▶ Task instructions:
Everything from the line containing "Image resolution: width=563" through the last line of the data below is to be retyped exactly, apart from the pictures.

▶ Supplied material:
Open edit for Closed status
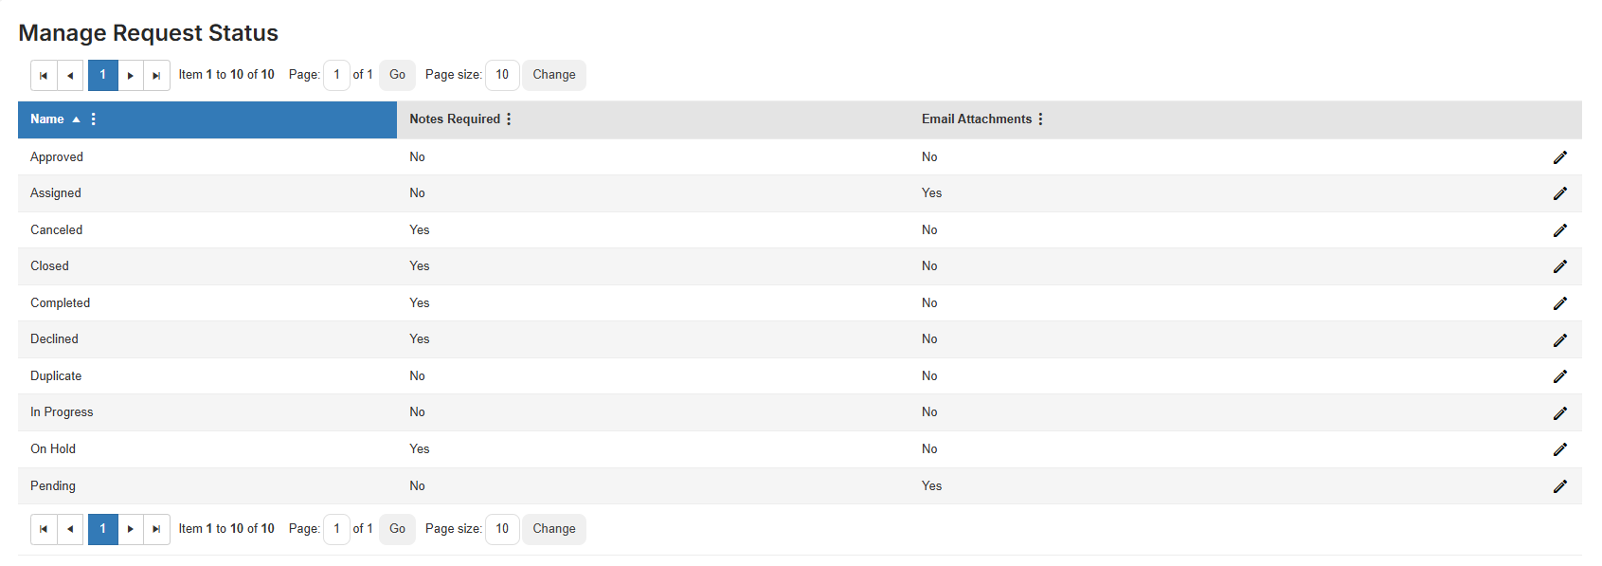click(x=1560, y=266)
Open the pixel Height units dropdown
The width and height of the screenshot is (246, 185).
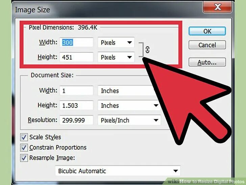click(x=116, y=57)
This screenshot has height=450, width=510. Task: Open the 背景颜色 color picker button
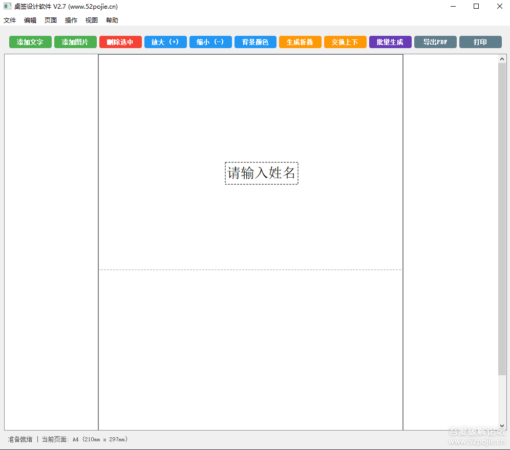pyautogui.click(x=255, y=42)
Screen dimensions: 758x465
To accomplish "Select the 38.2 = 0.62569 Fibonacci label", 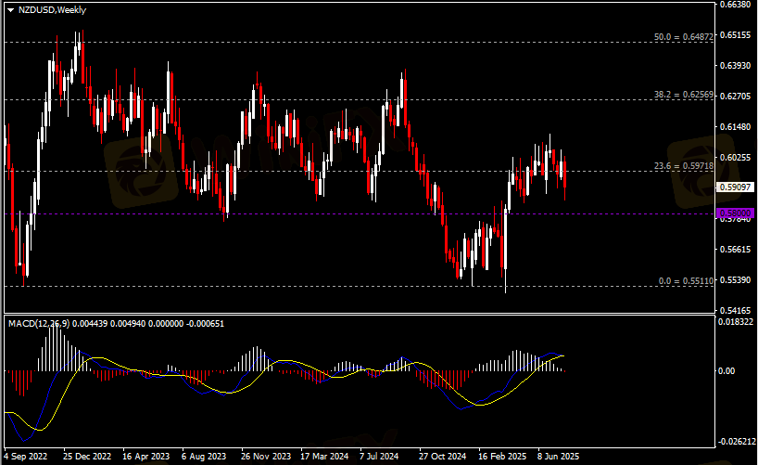I will point(684,95).
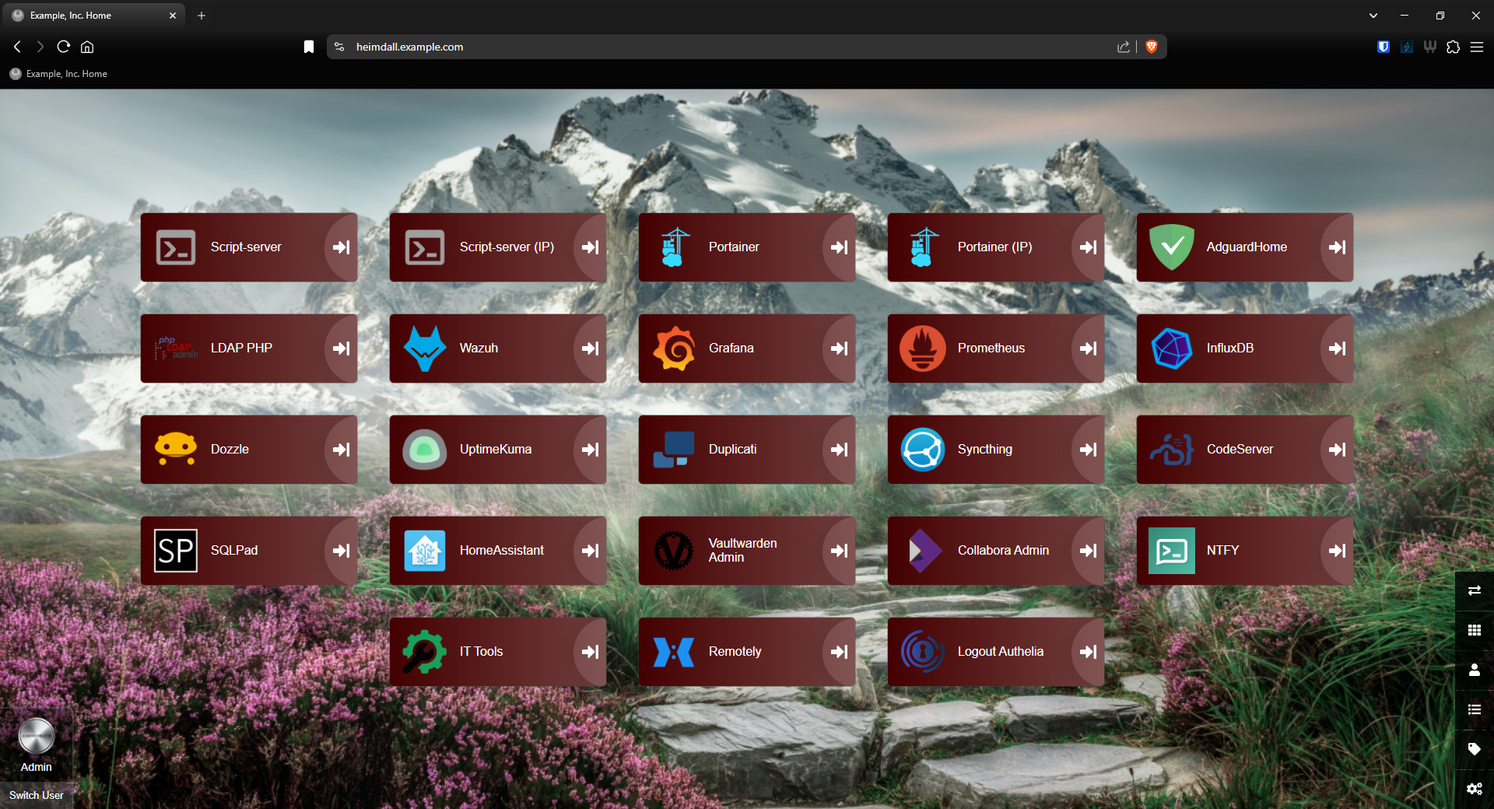Click the Wazuh wolf icon

[425, 348]
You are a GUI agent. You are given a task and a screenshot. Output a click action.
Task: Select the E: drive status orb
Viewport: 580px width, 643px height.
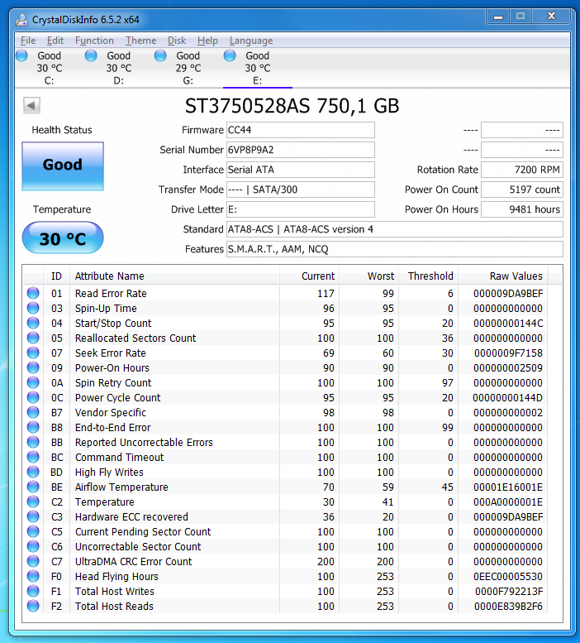pyautogui.click(x=230, y=55)
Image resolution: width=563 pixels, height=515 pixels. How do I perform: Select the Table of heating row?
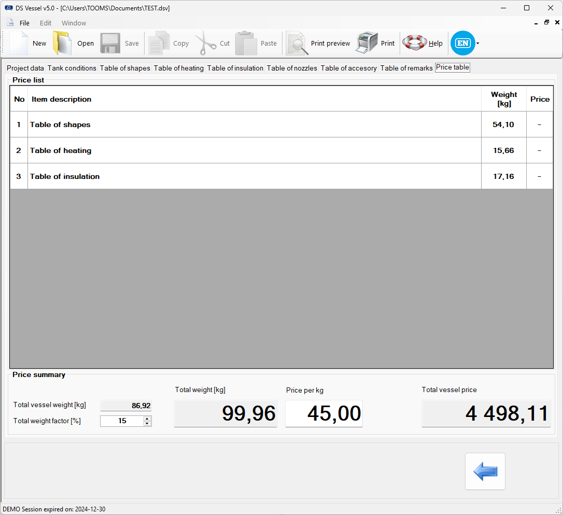click(x=254, y=150)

▶ Solution:
Image resolution: width=563 pixels, height=515 pixels. How do I perform: Select the Table of heating row?
click(x=254, y=150)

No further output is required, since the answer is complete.